Ex vivo therapy of malignant melanomas transplanted into organotypic brain slice cultures using inhibitors of histone deacetylases

  • Annett Hölsken
  • Ilker Y. Eyüpoglu
  • Mike Lueders
  • Christian Tränkle
  • Detlef Dieckmann
  • Rolf Buslei
  • Eric Hahnen
  • Ingmar BlümckeEmail author
  • Florian A. Siebzehnrübl
Original Paper

Abstract

Disease progression in patients suffering from malignant melanomas is often determined by metastatic spreading into brain parenchyma. Systemic chemotherapy regimens are, therefore, mandatory for successful treatment. Most recently, inhibitors of histone deacetylases (HDACi) have been shown to significantly inhibit melanoma progression. Here, mouse as well as human melanoma cells were transplanted into rodent hippocampal slice cultures in order to translate and microscopically confirm promising in vitro chemotherapeutic propensities of HDACi within the organotypic brain environment.

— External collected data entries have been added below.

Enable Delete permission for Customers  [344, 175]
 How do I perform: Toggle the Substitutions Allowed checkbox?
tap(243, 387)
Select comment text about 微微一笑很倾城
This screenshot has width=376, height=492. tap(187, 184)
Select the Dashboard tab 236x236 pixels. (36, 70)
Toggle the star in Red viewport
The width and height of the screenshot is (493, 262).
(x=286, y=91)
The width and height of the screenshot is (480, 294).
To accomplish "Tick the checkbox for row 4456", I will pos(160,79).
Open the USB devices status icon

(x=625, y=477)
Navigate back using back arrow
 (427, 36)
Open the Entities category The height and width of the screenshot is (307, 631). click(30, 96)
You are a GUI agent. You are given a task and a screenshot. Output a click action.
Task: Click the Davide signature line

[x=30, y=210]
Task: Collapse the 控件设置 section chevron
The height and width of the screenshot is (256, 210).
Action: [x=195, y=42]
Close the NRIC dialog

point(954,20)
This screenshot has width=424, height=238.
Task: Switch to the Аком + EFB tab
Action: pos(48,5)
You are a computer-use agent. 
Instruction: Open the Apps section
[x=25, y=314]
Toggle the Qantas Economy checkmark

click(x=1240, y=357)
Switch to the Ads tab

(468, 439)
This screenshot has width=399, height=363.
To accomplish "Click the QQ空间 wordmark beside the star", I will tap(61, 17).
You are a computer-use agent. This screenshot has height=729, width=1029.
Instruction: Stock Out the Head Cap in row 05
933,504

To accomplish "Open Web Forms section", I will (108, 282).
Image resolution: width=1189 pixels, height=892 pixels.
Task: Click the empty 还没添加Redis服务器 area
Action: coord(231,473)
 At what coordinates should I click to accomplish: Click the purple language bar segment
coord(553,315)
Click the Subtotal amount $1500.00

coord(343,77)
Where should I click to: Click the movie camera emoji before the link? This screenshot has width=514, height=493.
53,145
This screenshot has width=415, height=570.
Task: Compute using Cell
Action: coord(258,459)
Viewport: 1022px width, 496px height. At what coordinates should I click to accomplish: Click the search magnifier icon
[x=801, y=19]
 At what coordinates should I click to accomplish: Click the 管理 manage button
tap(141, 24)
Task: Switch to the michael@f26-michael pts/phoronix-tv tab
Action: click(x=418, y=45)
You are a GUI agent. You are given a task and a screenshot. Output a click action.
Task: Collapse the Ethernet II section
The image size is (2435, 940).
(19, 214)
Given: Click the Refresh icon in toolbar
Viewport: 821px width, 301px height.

In our ex vivo model, tumor progression was significantly inhibited by administration of low micromolar concentrations of second generation HDACi MS-275 over a period of 8 days. In contrast, HDACi treatment with suberoylanilide hydroxamic acid was less efficient ex vivo, although both compounds were successful in the treatment of tumor cell monolayer cultures. Protein levels of the cell cycle inhibitor p21WAF1 were significantly increased after HDACi treatment, which points to enhanced G1 arrest of tumor cells as confirmed by cytofluorometric analysis. Considering the ability of MS-275 to cross the blood–brain barrier, our experimental model identifies the benzamide MS-275 as a promising therapeutic compound for targeting epigenetic chromatin modulation as systemic treatment of metastatic melanomas.

Keywords

MS-275 Valproic acid SAHA M344 Hippocampus p21 Melanoma metastases 

Notes

Acknowledgments

We kindly acknowledge Dr P. Rohwer, Nikolaus-Fiebiger-Center of Molecular Medicine, University of Erlangen-Nuremberg for assistance with fluorescence tumor cell sorting. We thank Tajana Jungbauer, Ina Jeske, Silke Gutmann and Birte Rings for technical support.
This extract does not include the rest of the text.